> _Quoted passage_
** BEGIN **
= Self religion =

Religion which focuses on improvement of the self

A self religion (or self-religion) is a religious or self-improvement group which has as one of its primary aims the improvement of the self. The term "self religion" was coined by Paul Heelas and other scholars of religion have adopted/adapted the description. King's College London scholar Peter Bernard Clarke builds on Heelas's concept of self religion to describe the class of "Religions of the True Self".

==Scope==
Hanegraaff notes that "self religion" may equate to New Age spirituality in general. Author Michael York writes, "If 'self-religion' means personal exegesis and selection by the individual, the general rubric is applicable to trends in the late modern/early postmodern transition, which encompass much more than simply New Age and Neo-pagan religiosities." Eileen Barker, in her 1999 book New Religious Movements: their incidence and significance, said that they were "toward the New Age end of the NRM spectrum". Massimo Introvigne, an Italian sociologist of religion, describe "self religion" as "a deep but vague and unorganized interest in the sacred".
** END **
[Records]
** BEGIN **
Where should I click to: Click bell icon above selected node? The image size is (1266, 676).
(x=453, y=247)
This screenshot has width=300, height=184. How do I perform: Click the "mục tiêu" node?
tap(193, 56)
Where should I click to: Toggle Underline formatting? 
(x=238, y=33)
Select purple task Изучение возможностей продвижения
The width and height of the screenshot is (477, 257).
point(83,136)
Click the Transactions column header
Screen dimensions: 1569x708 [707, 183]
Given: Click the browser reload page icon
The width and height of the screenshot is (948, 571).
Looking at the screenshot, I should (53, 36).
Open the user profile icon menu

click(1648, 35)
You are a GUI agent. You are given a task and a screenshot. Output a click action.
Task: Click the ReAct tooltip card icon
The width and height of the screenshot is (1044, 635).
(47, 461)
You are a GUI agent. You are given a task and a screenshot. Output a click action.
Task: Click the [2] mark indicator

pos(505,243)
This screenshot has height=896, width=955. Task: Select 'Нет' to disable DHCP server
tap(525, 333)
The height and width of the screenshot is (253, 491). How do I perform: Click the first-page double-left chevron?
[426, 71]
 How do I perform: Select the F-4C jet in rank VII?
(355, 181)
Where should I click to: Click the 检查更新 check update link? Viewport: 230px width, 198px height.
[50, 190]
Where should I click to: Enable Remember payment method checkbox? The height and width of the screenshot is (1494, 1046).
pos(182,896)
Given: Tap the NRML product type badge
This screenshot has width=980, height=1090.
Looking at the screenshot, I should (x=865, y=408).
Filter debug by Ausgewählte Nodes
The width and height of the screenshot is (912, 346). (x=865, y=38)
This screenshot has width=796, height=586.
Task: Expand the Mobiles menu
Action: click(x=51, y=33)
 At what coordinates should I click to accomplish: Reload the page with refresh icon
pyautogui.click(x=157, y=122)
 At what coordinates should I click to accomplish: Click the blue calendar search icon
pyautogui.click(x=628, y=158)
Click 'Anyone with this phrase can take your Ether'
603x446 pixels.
** END **
> _Set exercise 1_
Answer these questions using the article on self religion:
(a) Who coined the term "self religion"?
(b) What is the title of Eileen Barker's 1999 book?
(c) With which institution is Peter Bernard Clarke identified?
> _Set exercise 2_
Name every person mentioned in the article on self religion.
> _Set exercise 3_
Continue the article on self religion, starting after its final sentence.

> _Task output 1_
(a) Paul Heelas
(b) New Religious Movements: their incidence and significance
(c) King's College London

> _Task output 2_
Paul Heelas, Peter Bernard Clarke, Hanegraaff, Michael York, Eileen Barker, Massimo Introvigne

> _Task output 3_
== Examples ==
Groups characterized as (or associated with the concepts of) self religions or "religions of the True Self" include:
- Arica
- the Emin Foundation
- est has been called "the most important of the self religions"
- Exegesis (an est-offshoot)
- The Gurdjieff Work. Heelas traces some self-religions to the tradition of Gurdjieff:
- Insight Seminars
- Landmark Forum (a derivative of est)
- the Life Training (Kairos Foundation)
- Mind Dynamics
- Movement of Spiritual Inner Awareness (MSIA)
- Rastafari
- LaVeyan Satanism
- the School of Economic Science
- the Church of Scientology is characterized by Heelas as "one of the best known self-religions"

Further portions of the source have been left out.